The geograpical coordinate of Toronto are 43.6534817, -79.3839347.


In [84]:
toronto_merged = all_merged.loc[all_merged['Borough'].str.contains("Toronto")]

In [88]:
# create map
map_clusters = folium.Map(location=[latitude, longitude], zoom_start=11)

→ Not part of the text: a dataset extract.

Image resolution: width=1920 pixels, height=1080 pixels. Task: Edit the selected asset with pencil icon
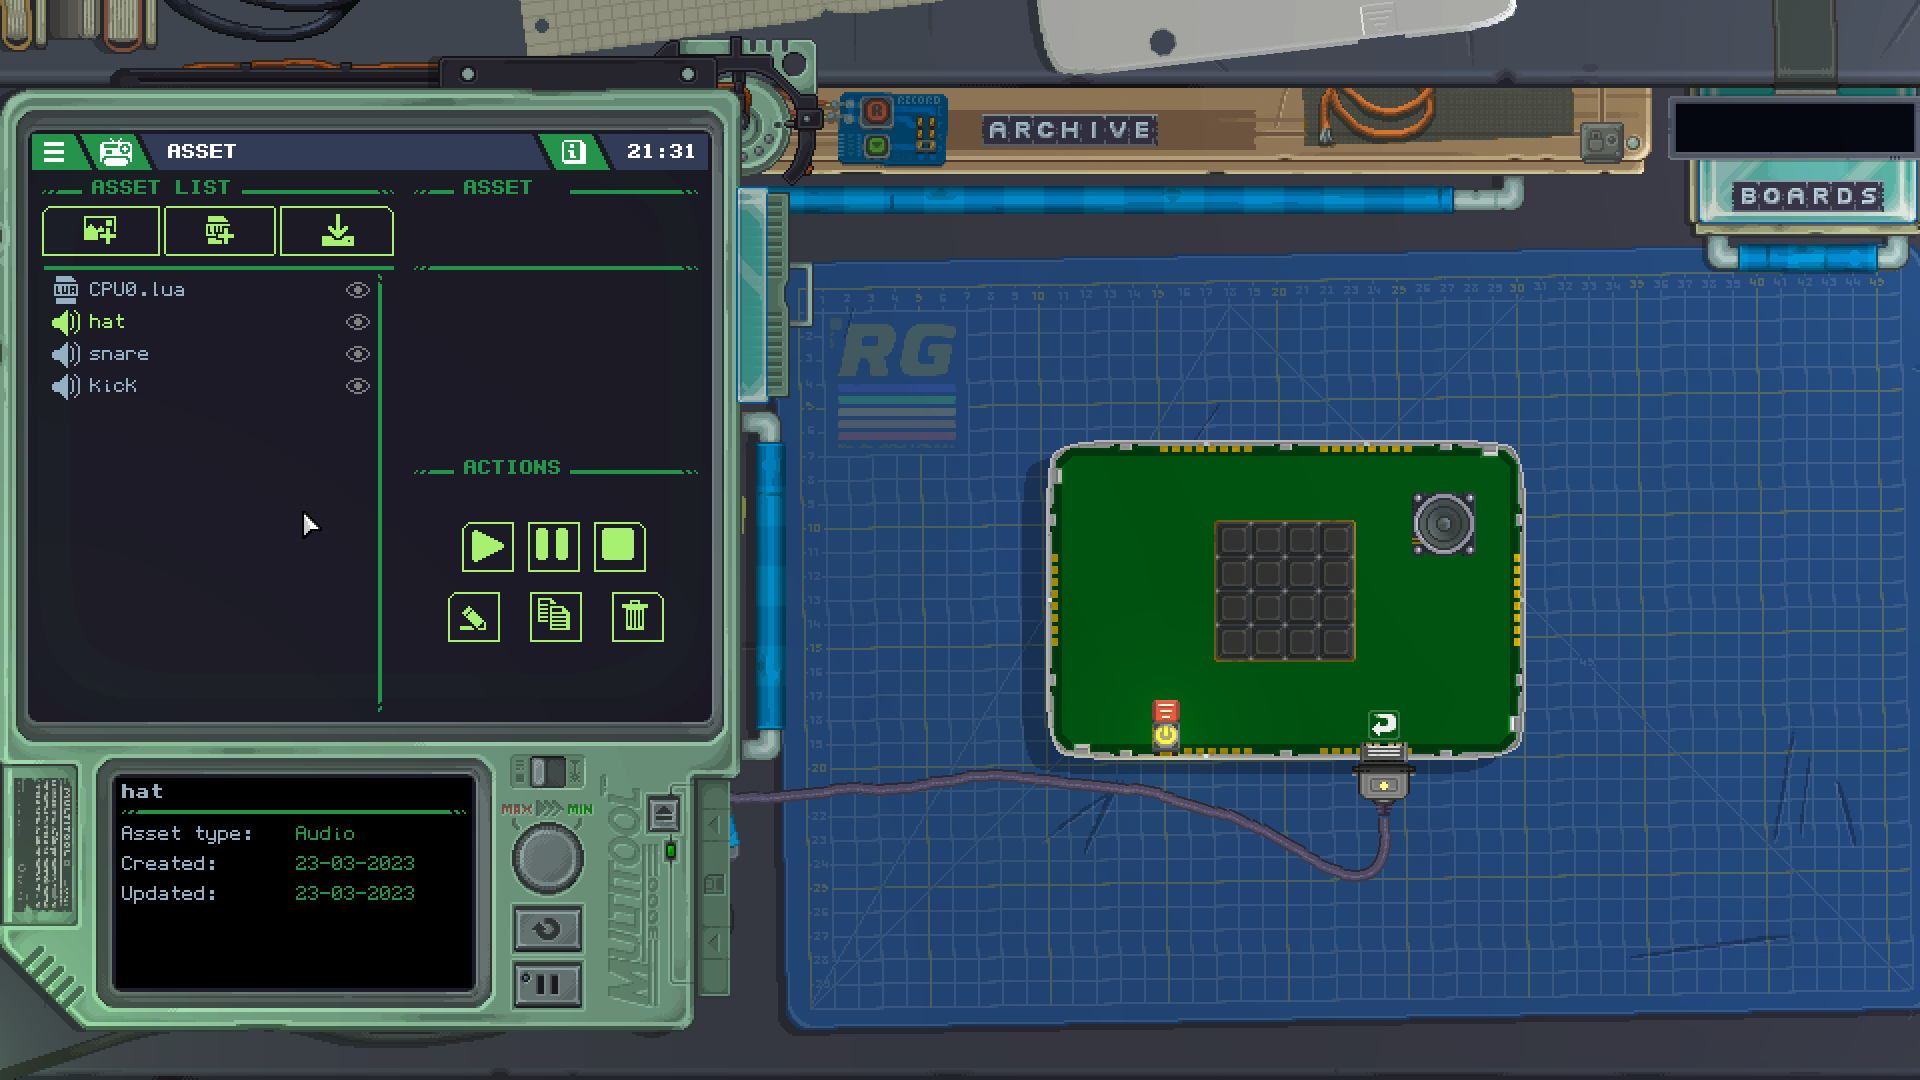point(474,617)
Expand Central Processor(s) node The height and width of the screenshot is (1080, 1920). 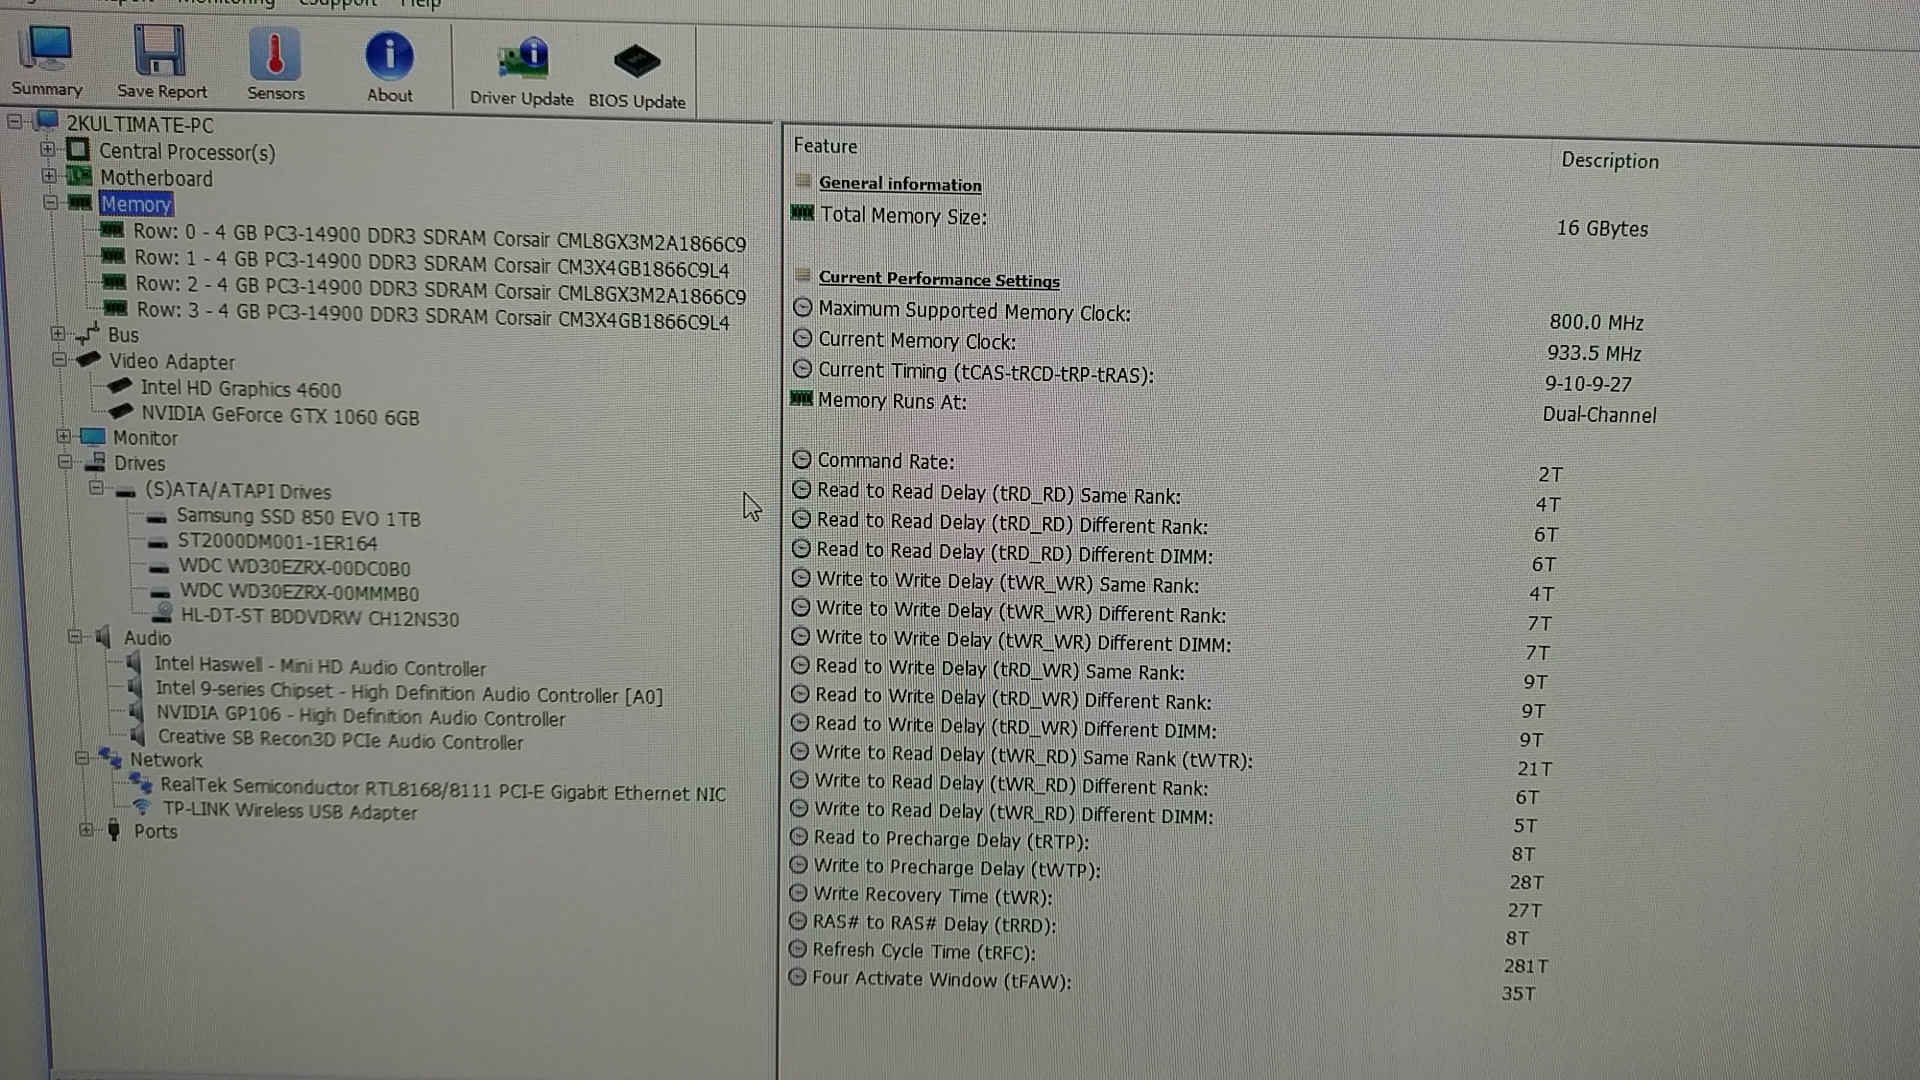[47, 149]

# set color scheme for the clusters
x = np.arange(kclusters)
ys = [i+x+(i*x)**2 for i in range(kclusters)]
colors_array = cm.rainbow(np.linspace(0, 1, len(ys)))
rainbow = [colors.rgb2hex(i) for i in colors_array]

# add markers to the map
markers_colors = []
for lat, lon, bor, poi, cluster in zip(toronto_merged['Latitude'], toronto_merged['Longitude'], toronto_merged['Borough'], toronto_merged['Neighborhood'], toronto_merged['Cluster Labels']):
    label = folium.Popup('{}: {} - Cluster {}'.format(bor, poi, cluster), parse_html=True)
    folium.CircleMarker(
        [lat, lon],
        radius=5,
        popup=label,
        color=rainbow[cluster-1],
        fill=True,
        fill_color=rainbow[cluster-1],
        fill_opacity=0.7).add_to(map_clusters)
       
map_clusters

![Screenshot%202020-06-13%20at%2016.14.19.png](attachment:Screenshot%202020-06-13%20at%2016.14.19.png)

## Mahattan

In [89]:
address = 'Manhattan, NY'

geolocator = Nominatim(user_agent="ny_explorer")
location = geolocator.geocode(address)
latitude = location.latitude
longitude = location.longitude
print('The geograpical coordinate of Manhattan are {}, {}.'.format(latitude, longitude))

The geograpical coordinate of Manhattan are 40.7896239, -73.9598939.


In [91]:
# create map
map_clusters = folium.Map(location=[latitude, longitude], zoom_start=11)

# set color scheme for the clusters
x = np.arange(kclusters)
ys = [i+x+(i*x)**2 for i in range(kclusters)]
colors_array = cm.rainbow(np.linspace(0, 1, len(ys)))
rainbow = [colors.rgb2hex(i) for i in colors_array]

# add markers to the map
markers_colors = []
for lat, lon, bor, poi, cluster in zip(all_merged['Latitude'], all_merged['Longitude'], all_merged['Borough'], all_merged['Neighborhood'], all_merged['Cluster Labels']):
    label = folium.Popup('{}: {} - Cluster {}'.format(bor, poi, cluster), parse_html=True)
    folium.CircleMarker(
        [lat, lon],
        radius=5,
        popup=label,
        color=rainbow[cluster-1],
        fill=True,
        fill_color=rainbow[cluster-1],
        fill_opacity=0.7).add_to(map_clusters)
       
map_clusters

![Screenshot%202020-06-13%20at%2016.20.52.png](attachment:Screenshot%202020-06-13%20at%2016.20.52.png)

# Conclusion

### Observations:
Most of the neighborhoods in Toronto and Manhattan fall into Cluster 2 and 7. And every district in Manhattan is similar to most of the district in Toronto. With only a few district in Toronto is unique. 
People should easily move from one place to another without any issues.